Но, пожалуй, не меньше, чем встреча с Брауном, на Бернса повлияла и вторая встреча: в Эрвине он впервые прочел стихи безвременно погибшего Роберта Фергюссона и понял, что может писать не хуже своего предшественника.

«Прочитав «Шотландские поэмы» Фергюссона, я вновь ударил по струнам моей дикой сельской лиры в благородном соревновании с поэтом», — писал Бернс.

В ту теплую приморскую весну, когда от весеннего ветра, от соленого запаха моря свободнее дышала грудь и под молодым мартовским солнцем расправлялись затекшие от работы плечи и отогревались больные суставы, Роберт по-настоящему почувствовал, что в его стихах и песнях уже звучит его собственный голос — чистый и свежий, как ветер его родины.

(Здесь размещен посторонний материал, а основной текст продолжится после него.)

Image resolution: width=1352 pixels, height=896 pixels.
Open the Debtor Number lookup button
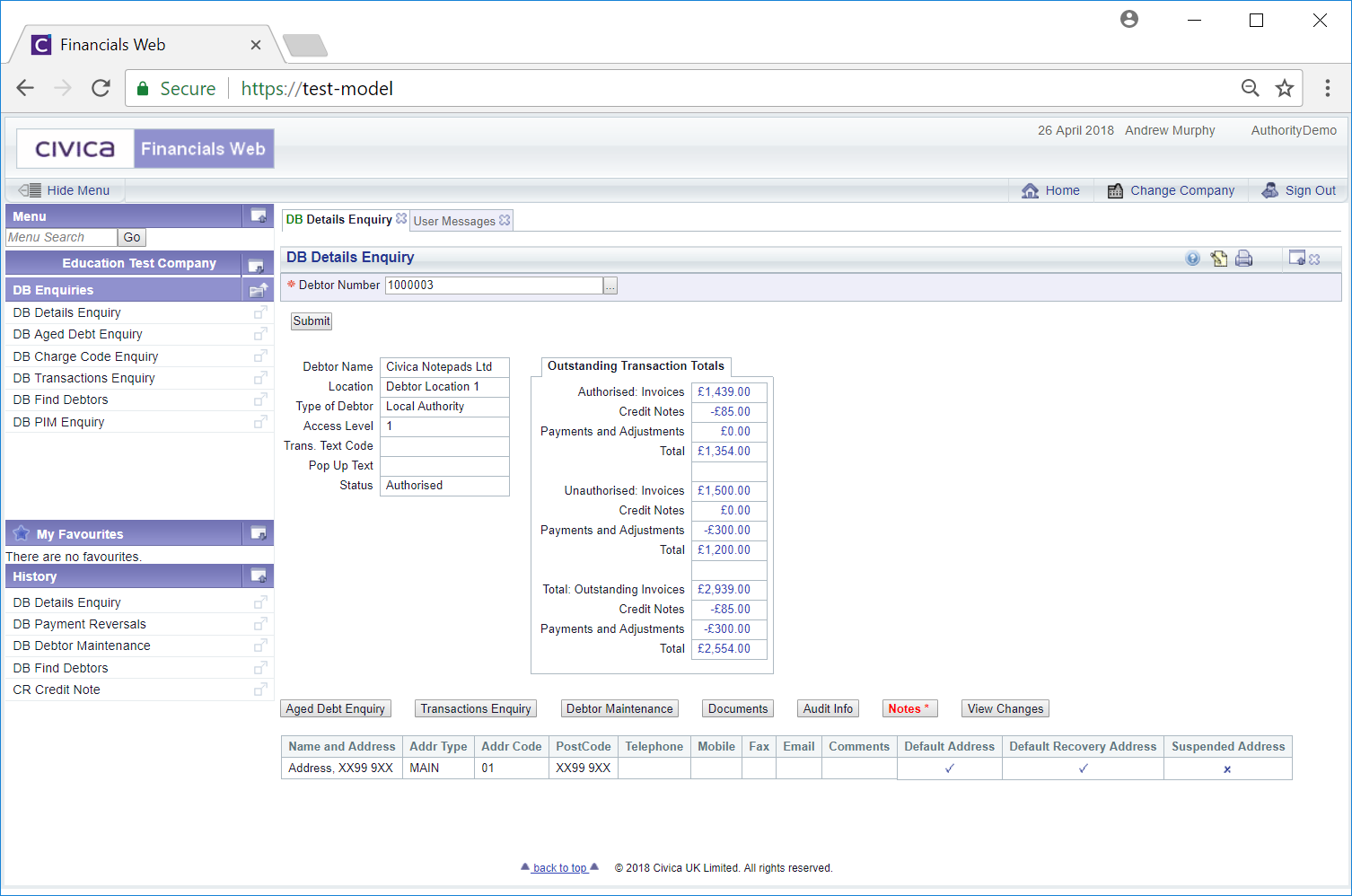pos(610,285)
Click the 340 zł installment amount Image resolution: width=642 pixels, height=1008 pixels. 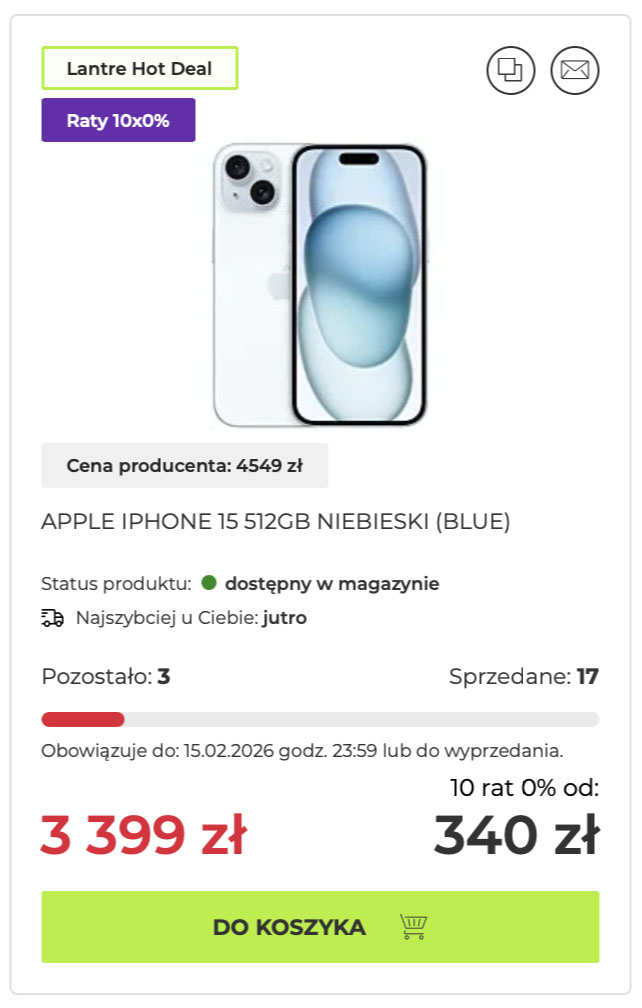516,835
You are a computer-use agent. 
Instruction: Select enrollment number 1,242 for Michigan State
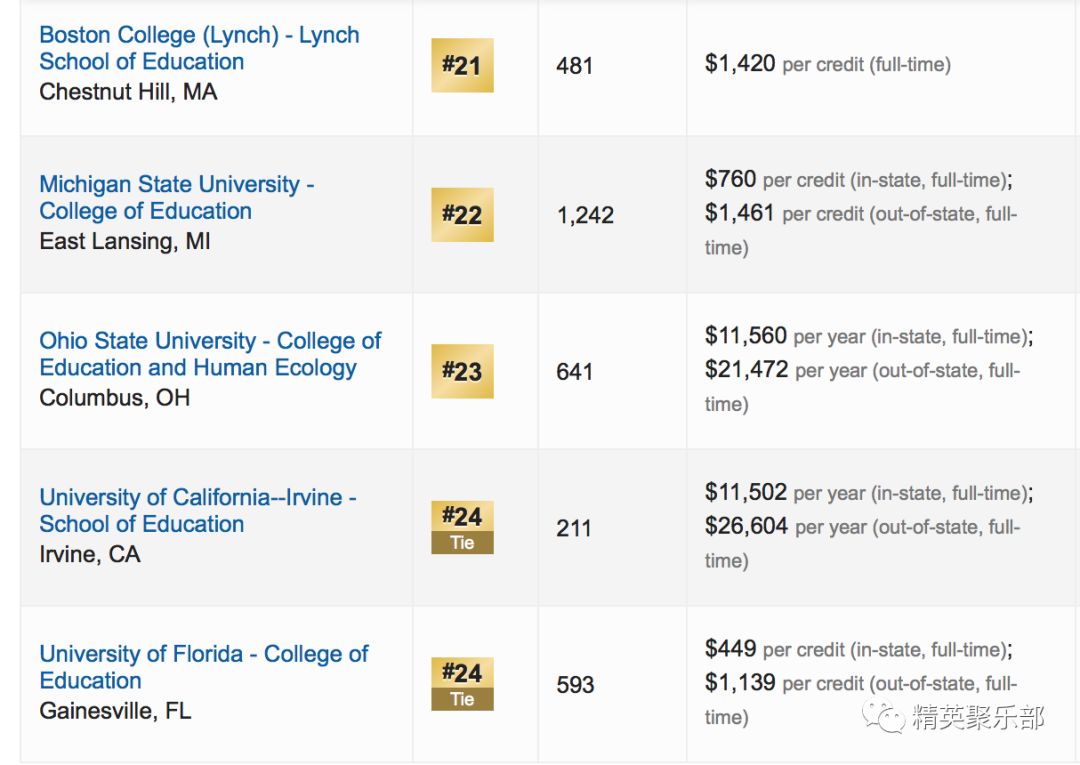[585, 216]
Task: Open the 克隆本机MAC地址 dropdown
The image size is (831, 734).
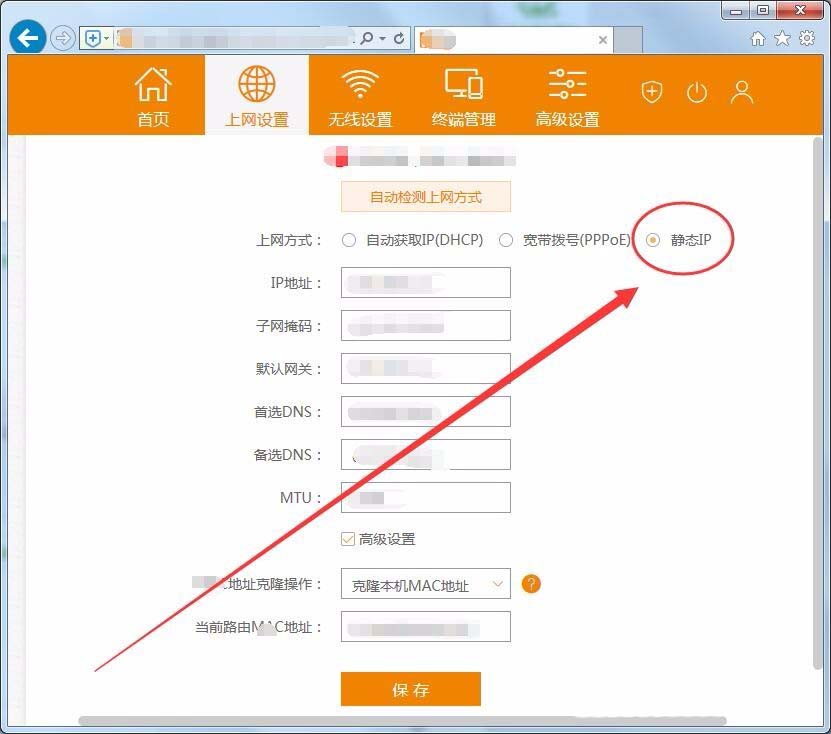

Невеселым было возвращение домой: отец захлебывался в омуте долгов и судебной волокиты. Только смертельная болезнь, подточившая его силы, спасла его от долговой тюрьмы. Когда отец скончался, вся семья постаралась собрать остатки своих сбережений, и Роберт с братом Гильбертом взяли по соседству ферму, чтобы не разбивать семью.

Взять в аренду ферму Моссги́л Бернсу помог ее владелец, адвокат Гэвин Гамильтон из соседнего городка, Мохли́на. Это был образованный и независимый человек, с большими связями в кругу помещиков графства Эйр, радушный хозяин, любивший острое словцо и веселую шутку. Бернс познакомился с ним через своего товарища, Джона Ричмонда, который служил клерком у Гамильтона и показал своему хозяину стихи Роберта. Познакомившись с Гамильтоном, Бернс написал для него шуточную «оду» по поводу ссоры двух достопочтенных кальвинистов, которые страшно докучали Гамильтону своими требованиями аккуратно посещать церковь и строго соблюдать воскресенье.

Бернс пишет, что эти стихи «вызвали настоящую бурю одобрений — таким точным оказалось описание и духовенства и мирян — и вдобавок до того переполошили весь церковный совет, что он несколько раз собирался для проверки своей священной артиллерии и выяснял, нельзя ли ее направить против безбожных рифмоплетов. К несчастью, из-за своих увлечений я попал под жестокий обстрел церковников еще и по другой причине...»

В мае этого года у Бернса родилась дочка, которой посвящены стихи «Моему незаконнорожденному ребенку». Мать девочки, служанка Бетти, уехала к своим родным, а девочку Роберт вскоре взял к себе: не зря он писал в стихах, что «отдаст для нее последнее».